1. The paper "Which pointer analysis should I use ?" does comparison on five pointer analysis algorithms.

On Fri, Nov 11, 2016 at 2:36 PM, Marek Chalupa notifications@github.com wrote:

-

Ad 1) In dg we use field-sensitive Andersen's analysis (the field sensitivity is configurable). There's no paper about measuring only the pointer analysis, but in the theses I linked above are measurements of differences between LLVMSlicer and dg (I suppose the numbers may have changed a bit, since some work was done on dg since the thesis).

Ad 2) Dg does not support slicing of concurrent programs. There may be some plans, but they are really no priority now as far as I can see (it may change in the future, though)

Ad 3) The calling context problem is because we slice with simple backward reachability. That is to say, we just compute the dependencies and than go backward over the edges as far as we can. Compared to the two-pass algorithm of Horwitz et. al., they compute additional summary edges and then perform two-passes over PDG to prevent the calling context problem. Our PDG is the same as the Horwitz's PDG (apart from that we do not compute the summary edges, since we would not use them atm.), but we just do only one pass over all dependecy edges in the graph, not two (over different subsets of edges). That lead to that our algorithm coincides with the CFG algorithm now. Reason why we use only simple backward reachability is simple: I just didn't get to implementing the two-pass algorithm yet (specialization slicing could be also a very good feature).
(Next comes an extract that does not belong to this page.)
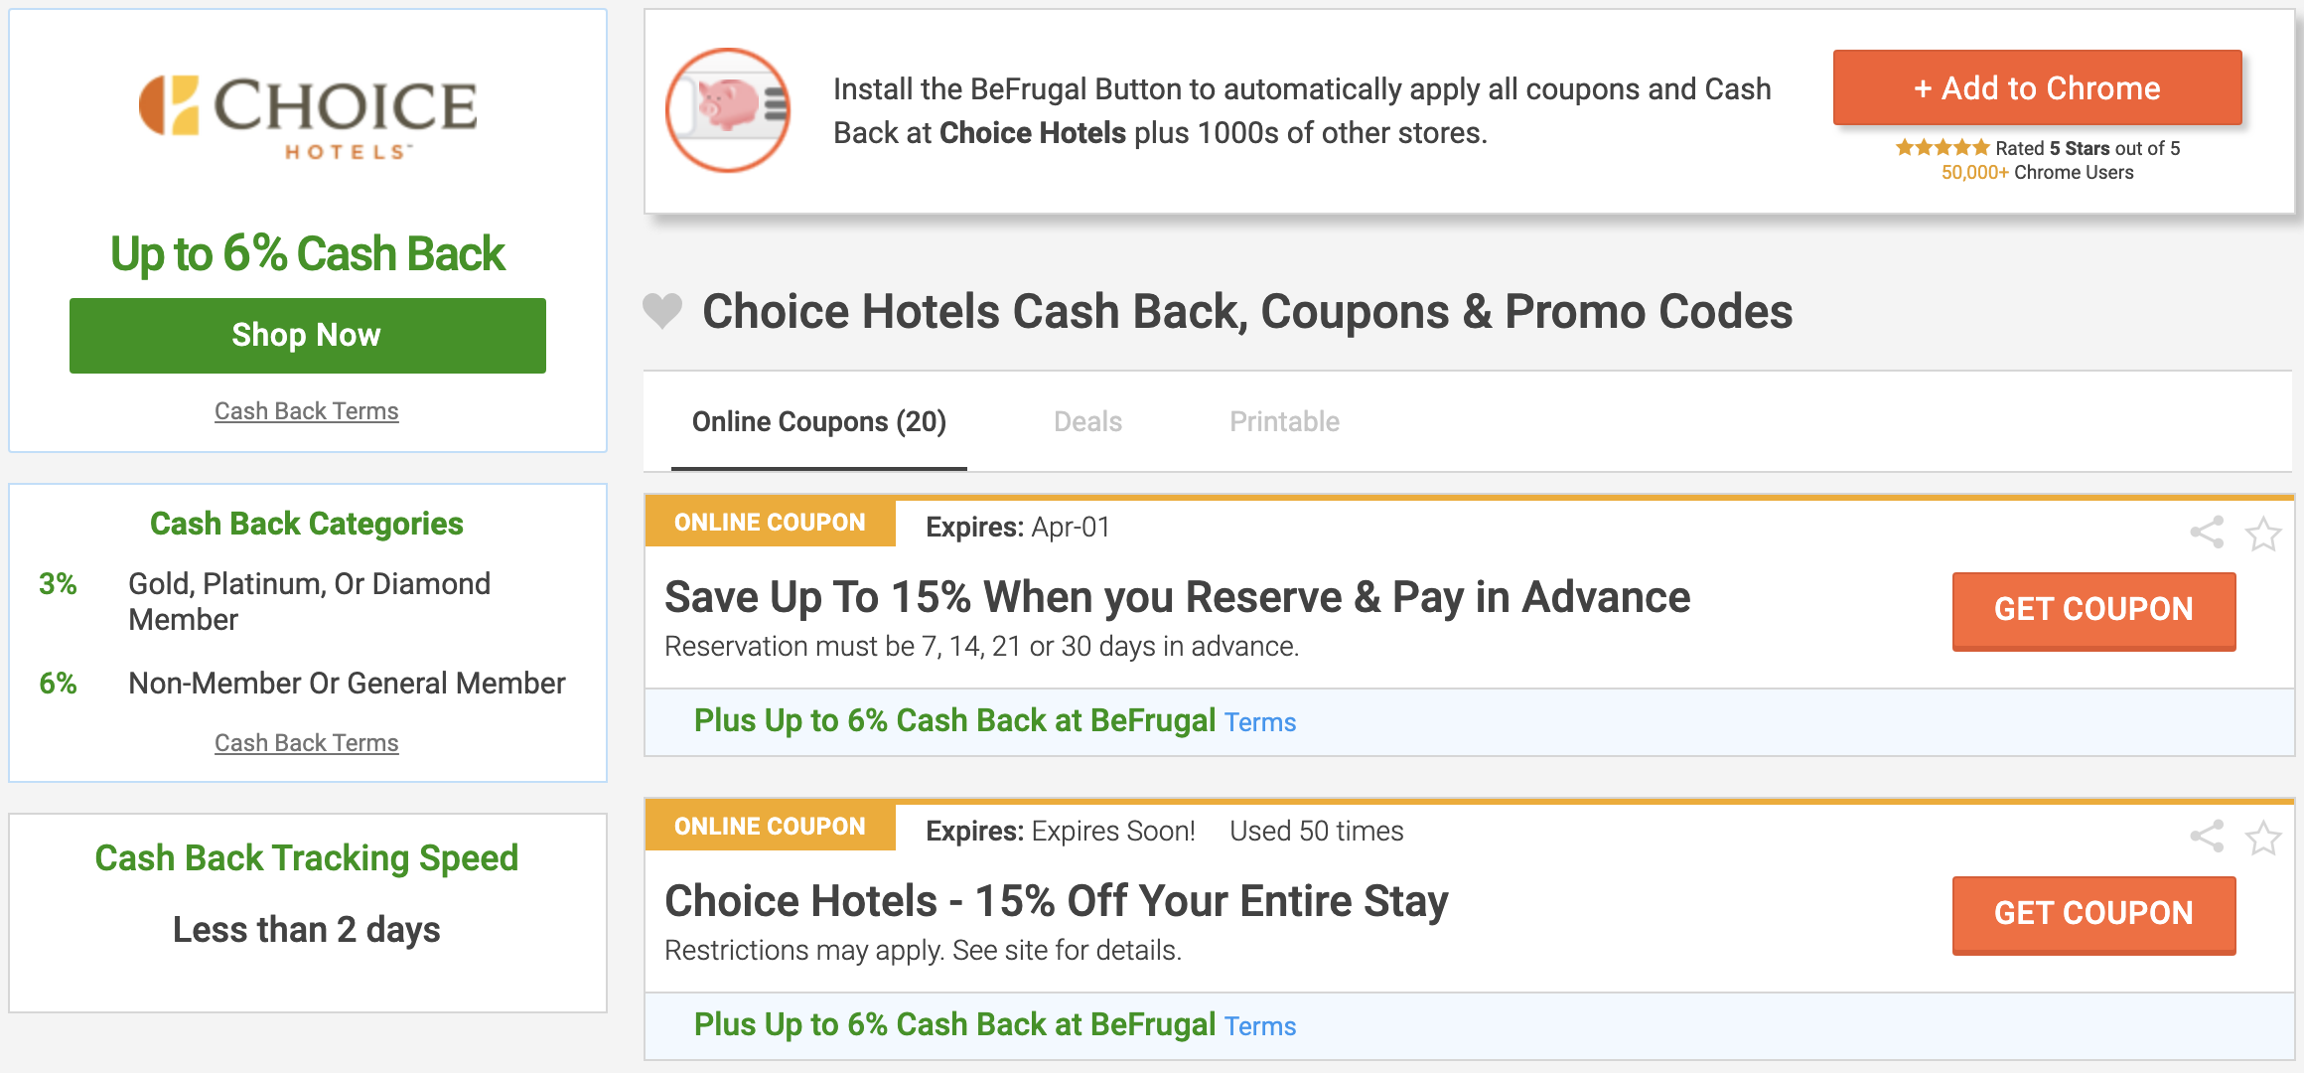The width and height of the screenshot is (2304, 1073).
Task: Share the 15% Off Entire Stay coupon
Action: pos(2207,837)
— You are receiving this because you authored the thread. Reply to this email directly, view it on GitHub https://github.com/mchalupa/dg/issues/107#issuecomment-260037746, or mute the thread https://github.com/notifications/unsubscribe-auth/APd91uXeCv0HGa7Qqvs518TZBr2SFaODks5q9MPBgaJpZM4KvO1y .

[mchalupa]

Oh yeah, I meant there's no research paper comparing our pointer analyses.